Set task 1
In the Miklos Rozsa soundtrack description, which actor plays Field Marshal Erwin Rommel?
Set task 2
Carry on the Miklos Rozsa soundtrack description from its final sentence.
::: Document
Two early Hollywood soundtracks by Miklos Rozsa make it to CD at last! Having been in the movie capital for some three years, Rozsa managed to land his first major studio project with this important 1943 Paramount WWII drama, directed by Billy Wilder, starring Franchot Tone, Anne Baxter, Akim Tamiroff and legendary Erich Von Stroheim as Field Marshal Erwin Rommel. Egypt locale, tank battle backdrop inspired Rozsa to create vivid main title, dramatic underscore replete with exciting major-key flourishes, edged motifs, tense suspense sequences. Even at this early stage, Rozsa was already offering brass fanfare-style ideas that became hallmarks of his entire career. Intensity also plays key role with aggressive lines, dissonant harmonies, rhythmic drive. While warm melodic shape makes appearances, dramatic power holds center stage. Nearly complete score survives as part of Paramount restoration project of converting early optical masters to 35mm magnetic film and more recently to CD, following several earlier Intrada/Rozsa premieres. Also making first appearance is So Proudly We Hail (1943) with Claudette Colbert, Paulette Goddard, Veronica Lake, George Reeves, directed by Mark Sandrich. WWII is again the setting, this time dramatic events with nurses following Pearl Harbor, including Bataan, Corregidor campaigns. In addition to his original dramatic music, Rozsa also made rare use of quotes from existing tunes (“Star Spangled Banner”, “California, Here I Come”). Surviving cues from The Hour Before The Dawn also appear. Here Franchot Tone, Veronica Lake brought life to drama involving pacifism during WWII.
::::::
::: Record excerpts
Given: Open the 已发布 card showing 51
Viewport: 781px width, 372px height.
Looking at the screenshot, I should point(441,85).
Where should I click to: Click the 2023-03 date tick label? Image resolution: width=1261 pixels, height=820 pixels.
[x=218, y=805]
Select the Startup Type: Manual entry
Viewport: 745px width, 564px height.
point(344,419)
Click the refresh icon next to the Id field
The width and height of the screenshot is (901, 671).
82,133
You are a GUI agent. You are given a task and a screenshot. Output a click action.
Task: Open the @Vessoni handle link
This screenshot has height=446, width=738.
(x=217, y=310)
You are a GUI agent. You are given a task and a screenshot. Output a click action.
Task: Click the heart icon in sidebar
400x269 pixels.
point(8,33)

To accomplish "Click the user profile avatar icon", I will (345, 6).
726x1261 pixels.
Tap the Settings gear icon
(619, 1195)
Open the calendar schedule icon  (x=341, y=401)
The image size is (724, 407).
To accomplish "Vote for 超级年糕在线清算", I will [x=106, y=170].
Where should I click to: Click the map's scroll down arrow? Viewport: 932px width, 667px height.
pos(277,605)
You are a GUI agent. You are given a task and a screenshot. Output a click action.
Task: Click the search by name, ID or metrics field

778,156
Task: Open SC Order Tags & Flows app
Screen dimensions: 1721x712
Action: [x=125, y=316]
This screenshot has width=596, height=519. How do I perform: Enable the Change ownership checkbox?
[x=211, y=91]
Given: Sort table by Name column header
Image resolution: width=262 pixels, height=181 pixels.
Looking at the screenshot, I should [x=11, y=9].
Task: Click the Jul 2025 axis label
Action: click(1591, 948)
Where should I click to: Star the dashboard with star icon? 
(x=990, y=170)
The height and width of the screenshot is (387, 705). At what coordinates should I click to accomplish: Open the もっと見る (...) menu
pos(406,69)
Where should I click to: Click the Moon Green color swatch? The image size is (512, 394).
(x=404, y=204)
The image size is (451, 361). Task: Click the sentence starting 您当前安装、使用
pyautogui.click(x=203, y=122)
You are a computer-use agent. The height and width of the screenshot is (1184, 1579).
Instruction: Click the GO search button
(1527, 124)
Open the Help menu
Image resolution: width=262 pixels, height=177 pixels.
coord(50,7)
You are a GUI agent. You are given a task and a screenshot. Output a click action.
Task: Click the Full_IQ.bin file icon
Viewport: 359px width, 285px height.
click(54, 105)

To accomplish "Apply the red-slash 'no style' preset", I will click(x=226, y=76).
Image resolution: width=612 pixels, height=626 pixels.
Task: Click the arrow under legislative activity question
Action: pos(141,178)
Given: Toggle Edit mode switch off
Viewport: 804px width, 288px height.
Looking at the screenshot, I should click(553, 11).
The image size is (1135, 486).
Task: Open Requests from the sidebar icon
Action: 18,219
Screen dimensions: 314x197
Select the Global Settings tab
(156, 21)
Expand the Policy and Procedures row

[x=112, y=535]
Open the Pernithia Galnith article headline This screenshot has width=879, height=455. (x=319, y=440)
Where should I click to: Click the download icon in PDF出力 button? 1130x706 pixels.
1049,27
::::::
Task output 1
Erich Von Stroheim

Task output 2
The final installment in Intrada’s series focusing on the Paramount scores of Miklós Rózsa features five scores from an incredibly busy period for Rozsa — all five scores represented in this collection were written (or at least recorded) during 1943.
In Five Graves to Cairo Corporal J.J. Bramble (Franchot Tone), the last surviving member of a British tank squad, barely survives a desert trek to arrive at a run-down hotel recently abandoned by retreating British troops. When Rommel (Erich von Stroheim) and his troops arrive, Bramble assumes the identity of the hotel’s waiter, Davos, who actually lies dead in the basement from a recent air attack. He soon learns that Davos had, in fact, been a German spy and uses this as an opportunity to gather vital counterintelligence. Rózsa’s score is one of his strongest from this period—dark, gritty and laden with somber dissonance. Throughout the film he demonstrates his peerless ability to sustain tension through subtle musical means: unresolved harmonies; nervous, rhythmic ostinatos; repetitive melodic figures that seek resolution without finding it; rhythmic and melodic distortion of familiar motives.
So Proudly We Hail! was a war film of a very different sort. It stars Claudette Colbert as the head of a group of Army nurses who undergo extreme duress on the Bataan Peninsula and Corregidor during the nadir of the Pacific campaign. The “Prelude” opens with the eponymous phrase from “The Star Spangled Banner,” which Rózsa subjects to vigorous contrapuntal development before seguing to the film’s love theme, and finally into a martial passage accompanying the opening text scroll, setting the tone and direction for the rest of the score.
The Hour Before the Dawn offered another perspective on the still-ongoing war from the British point of view. Here Franchot Tone plays Jim Hetherton, a conscientious objector who marries a German refugee, Dora Bruckmann (Veronica Lake), without realizing she is a secret Nazi agent. The “Prelude” mines a more open, expansive vein than the terse phrases of Five Graves’ main title.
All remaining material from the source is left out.